Bunny Benefit

October 2, 2015


I am grateful for the rabbit in my yard.  He doesn’t know if I an going to hurt him or not.  H just sits there calmly, yet alert.  My wife puts out food for him from time to time, yet he mostly finds his own food.

It is good to see one of God’s feeble creatures to remind me of how feeble I am compared to God.  The bunny does nothing really to enhance my life, except to be himself. Being himself brings me peace and some joy as I watch him.In many ways, I am of no real benefit to God.  After all He is totally self-sufficient needing nothing or anybody. He desires my love and fellowship, but as I do not force myself on the bunny neither does He force Himself on me.  At times He watches me from afar, as I do the bunny, lest there is fear and running away.

One day, the bunny may feel secure enough to come closer to me on his own.  I can only entice him with food and move slowly.  God has to work with some people like that as well.  I would love for the bunny to let me hold him and feed him. God wants that for man as well.  The bunny may never do as I wish and that is sad.  God is also sad when people do not come to Him in trust.  After all, He has done so much to prove His love and earn their trust.

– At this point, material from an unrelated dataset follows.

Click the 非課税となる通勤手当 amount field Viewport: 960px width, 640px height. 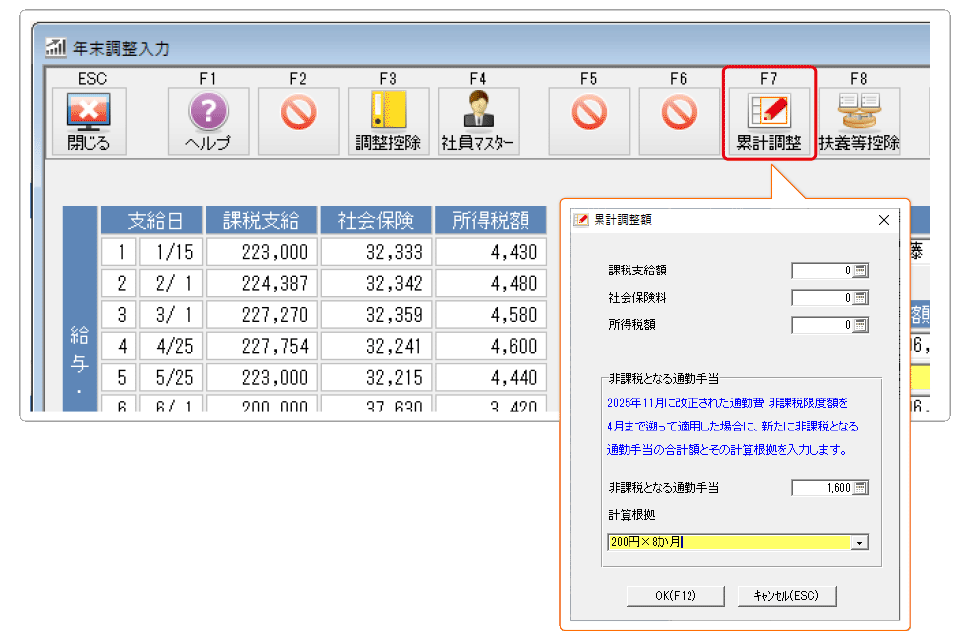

The bunny doesn’t know I am writing about him or my thoughts of him,  Sadly, many people do not know God’s thoughts of them or that He wrote the Bible with them in mind. Sometimes, many times, I forget that.  I can only imagine how many times He has had to watch me from afar because He knows if He approached me too quickly I would run away from Him rather than towards Him. Thus He waits as He feeds me, defends me, provides for me a home, a family and all the other gifts of grace.

Indeed, the bunny has just come closer to me, but will he stay if I move towards him?  Unlikely.  At times, we venture towards God, yet are ready to run at the slightest thing that He does that we do not understand or anticipate.  As I am patient and letting the bunny work out his trust issues so God, who is far more patient than me, waits in love for me to work out my trust issues.  I may never hold the bunny.  God, however, holds me in His heart and even in His everlasting arms.  I just don’t always believe it, so to me I am distant from Him and His arms.  Thankfully, His Spirit can hold me without the flesh knowing it.

One day, when I fully collapse into His arms thinking that I just arrived there I will realize that I was there all the time. All my perceptions of distance were because of my mind perceived circumstances, fear and sins as distance.  Had my heart trusted Him rather than what my mind was muddled with I would have realized that you cannot be far from an omnipresent God.  Duh!

When I learn to fully embrace His embrace my dreams and His desires will come to fruition. It is good that He is holding me even when I am not holding Him.  Thank you Lord for bunnies and your patient love! Glory!  Maranatha!!